The Jewish cuisine is influenced by many culinary cultures. Depending on the regions in which the dispersed Jewish community lived, three varieties of this cuisine can be distinguished: Middle Eastern, originating from the Iberian Peninsula and Ashkenazi. The first two are similar to each other on what concerns the taste, the third one is related to Polish traditional cuisine. Krakow was the cradle for the Ashkenazi Jews identity. That is why their kitchen combine oriental influences in the form of aromatic, spicy ingredients, but also Central European elements in the form of flour and potato dishes.

Spicy sweetness

Baclava, baklawa and baklawah – these three names are used interchangeably for a very sweet cake. Its base is a filo pastry made of flour, water and a small amount of fat, which is layered with roasted wheat and nuts in honey with the addition of aromatic spices. The whole piece is crowned with a layer of chopped nuts.

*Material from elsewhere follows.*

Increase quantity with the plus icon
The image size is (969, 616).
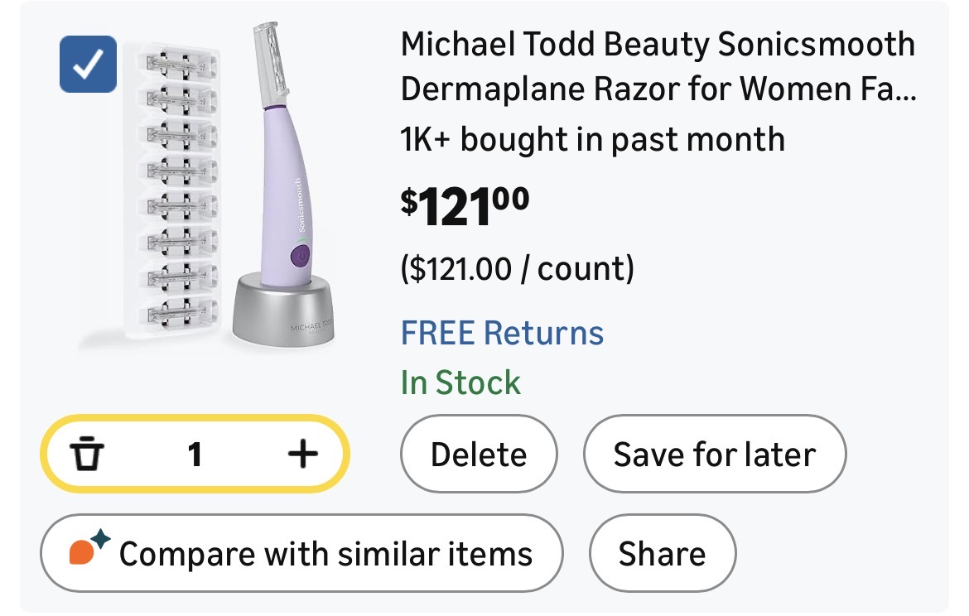(x=303, y=453)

Chickpeas in the main role

Several cuisines like to impute themselves the origin of hummus. In Arabic this word means literally “chickpeas”. As a dish, this word means a well-worn paste made of chickpeas, sesame paste tahini, olive oil, water, a little bit of lemon juice and the possible addition of garlic or chilli. In Israel, it is eaten as an addition to shoarma or a separate snack – both hot and cold, often accompanied by pita bread.

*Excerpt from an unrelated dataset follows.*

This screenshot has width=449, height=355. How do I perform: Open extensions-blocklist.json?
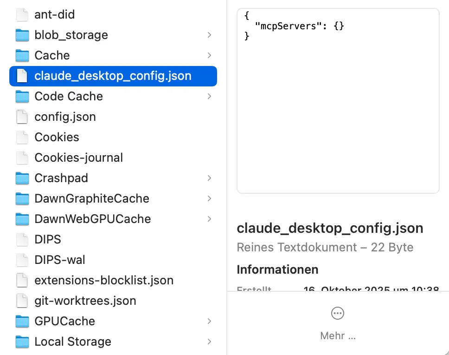point(104,280)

Falafel, or vegetables in a different way

This dish, having the form of fried vegetable balls connects the entire Middle East. It is based on chickpeas, but also includes, among others, onions, garlic, peppers and numerous expressive herbs, such as cumin and coriander. The dish is served in pita bread with the addition of marinated vegetables and spicy sauces, as well as with tahini paste from roasted sesame.

Unknown challah

The Jewish challah differs slightly from the sweet baking available in Polish bakeries. It is a dry, salty but fluffy wheat yeast cake formed into a braid. Milk and butter in the recipe is replaced by water and oil, and the whole – instead of crumble – is sprinkled with poppy or sesame seeds. Traditionally, the challah is baked on a Friday evening and served on Shabbat, meaning the time between Friday and Saturday sunset.

The first association with Jewish cuisine is usually kosher and ritual slaughter, required in the case of meat. However, in reality, it is a rich culinary space with many distinctive spices and products. It is strongly associated with religion and tradition, but also friendly to vegans and vegetarians. It is a kitchen that takes and gives – many regional dishes have been adapted for its needs, but also many dishes considered traditional in some regions originate from it.